REQUESTS |
a: Answer these three questions about the Spark Streaming thread, marking each answer the same way:
(i) For which release does Tathagata Das say he will act on Gerard's suggestion?
(ii) Which issue number does jay vyas give for his minor Spark Streaming improvements?
(iii) What does dstream.count() produce?
b: In the Spark Streaming thread, can you rewrite the paragraph beginning "*2. Operations involving shuffle:" more briefly, keeping its main facts?
c: Write the next part of the Spark Streaming thread, picking up right after its final sentence.

SELECTED PASSAGE |
========
Re: Transforming the Dstream vs transforming each RDDs in the Dstream.

2014-10-29 Thread jay vyas
Hi tathagata.  I actually had a few minor improvements to spark streaming
in SPARK-4040.  possibly i could weave this in w/ my pr ?

On Wed, Oct 29, 2014 at 1:59 PM, Tathagata Das tathagata.das1...@gmail.com
wrote:

 Good idea, will do for 1.2 release.
 On Oct 29, 2014 9:50 AM, Gerard Maas gerard.m...@gmail.com wrote:

 Hi TD,

 Thanks a lot for the comprehensive answer.

 I think this explanation deserves some place in the Spark Streaming
 tuning guide.

 -kr, Gerard.

 On Thu, Oct 23, 2014 at 11:41 PM, Tathagata Das 
 tathagata.das1...@gmail.com wrote:

 Hey Gerard,

 This is a very good question!

 *TL;DR: *The performance should be same, except in case of
 shuffle-based operations where the number of reducers is not explicitly
 specified.

 Let me answer in more detail by dividing the set of DStream operations
 into three categories.

 *1. Map-like operations (map, flatmap, filter, etc.) that does not
 involve any shuffling of data:* Performance should virtually be the
 same in both cases. Either ways, in each batch, the operations on the
 batch's RDD are first set on the driver, and then the actions like on the
 RDD are executed. There are very very minor differences in the two cases of
 early foreachRDD and late foreachRDD (e.x, cleaning up for function
 closures, etc.) but those should make almost not difference in the
 performance.

 *2. Operations involving shuffle: *Here is there is a subtle difference
 in both cases if the number of partitions is not specified. The default
 number of partitions used when using dstream.reduceByKey() and than when
 using dstream.foreachRDD(_.reduceByKey()) are different, and one needs to
 play around with the number of reducers to see what performs better. But if
 the number of reducers is explicitly specified and is the same both cases,
 then the performance should be similar. Note that this difference in the
 default numbers are not guaranteed to be like this, it could change in
 future implementations.

 *3. Aggregation-like operations (count, reduce): *Here there is another
 subtle execution difference between
 - dstream.count() which produces a DStream of single-element RDDs, the
 element being the count, and
 - dstream.foreachRDD(_.count()) which returns the count directly.

 In the first case, some random worker node is chosen for the reduce, in
 another the driver is chosen for the reduce. There should not be a
 significant performance difference.

 *4. Other operations* including window ops and stateful ops
 (updateStateByKey), are obviously not part of the discussion as they cannot
 be (easily) done through early foreachRDD.

 Hope this helps!

 TD

 PS: Sorry for not noticing this question earlier.

 On Wed, Oct 22, 2014 at 5:37 AM, Gerard Maas gerard.m...@gmail.com
 wrote:

 PS: Just to clarify my statement:

 Unlike the feared RDD operations on the driver, it's my
 understanding that these Dstream ops on the driver are merely creating an
 execution plan for each RDD.
========
DATA LINES |

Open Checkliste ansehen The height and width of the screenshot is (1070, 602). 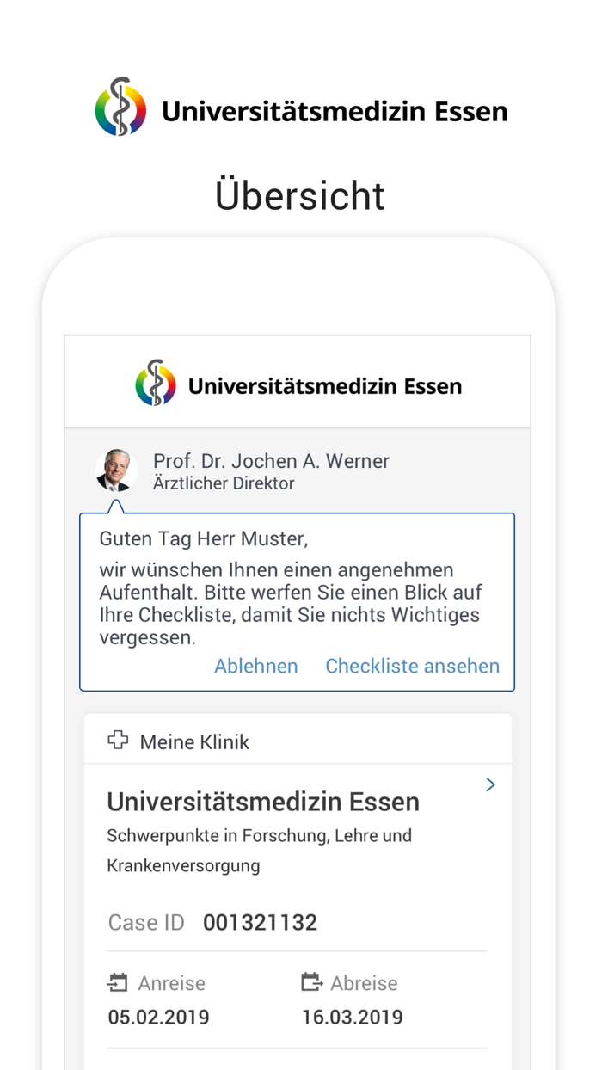[x=412, y=666]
========
TASK-BY-TASK RESULTS |
a:
(i) The 1.2 release.
(ii) SPARK-4040.
(iii) A DStream of single-element RDDs, the element being the count.

b: Operations involving shuffle: when the number of partitions isn't specified, dstream.reduceByKey() and dstream.foreachRDD(_.reduceByKey()) use different default partition counts, so it's worth experimenting with the number of reducers. If the same number of reducers is set explicitly in both cases, performance should be similar. These defaults aren't guaranteed and could change in future implementations.

c:
 With feared RDD operations on the driver I meant to contrast an rdd
 action like rdd.collect that would pull all rdd data to the driver, with
 dstream.foreachRDD(rdd = rdd.op) for which documentation says 'it runs on
 the driver' yet, all that it looks to be running on the driver is the
 scheduling of 'op' on that rdd, just like it happens for all rdd other
 operations
 (thanks to Sean for the clarification)

 So, not to move focus away from the original question:

 In Spark Streaming, would it be better to do foreachRDD early in a
 pipeline or instead do as much Dstream transformations before going into
 the foreachRDD call?

 Between these two pieces of code, from a performance perspective, what
 would be preferred and why:

 - Early foreachRDD:

 dstream.foreachRDD(rdd =
 val records = rdd.map(elem = record(elem))
 targets.foreach(target = records.filter{record =
 isTarget(target,record)}.writeToCassandra(target,table))
 )

 - As most dstream transformations as possible before foreachRDD:

 val recordStream = dstream.map(elem = record(elem))
 targets.foreach{target = recordStream.filter(record =
 isTarget(target,record)).foreachRDD(_.writeToCassandra(target,table))}

 ?

 kr, Gerard.



 On Wed, Oct 22, 2014 at 2:12 PM, Gerard Maas gerard.m...@gmail.com
 wrote:

 Thanks Matt,

 Unlike the feared RDD operations on the driver, it's my understanding
 that these Dstream ops on the driver are merely creating an execution plan
 for each RDD.
 My question still remains: Is it better to foreachRDD early in the
 process or do as much Dstream transformations before going into the
 foreachRDD call?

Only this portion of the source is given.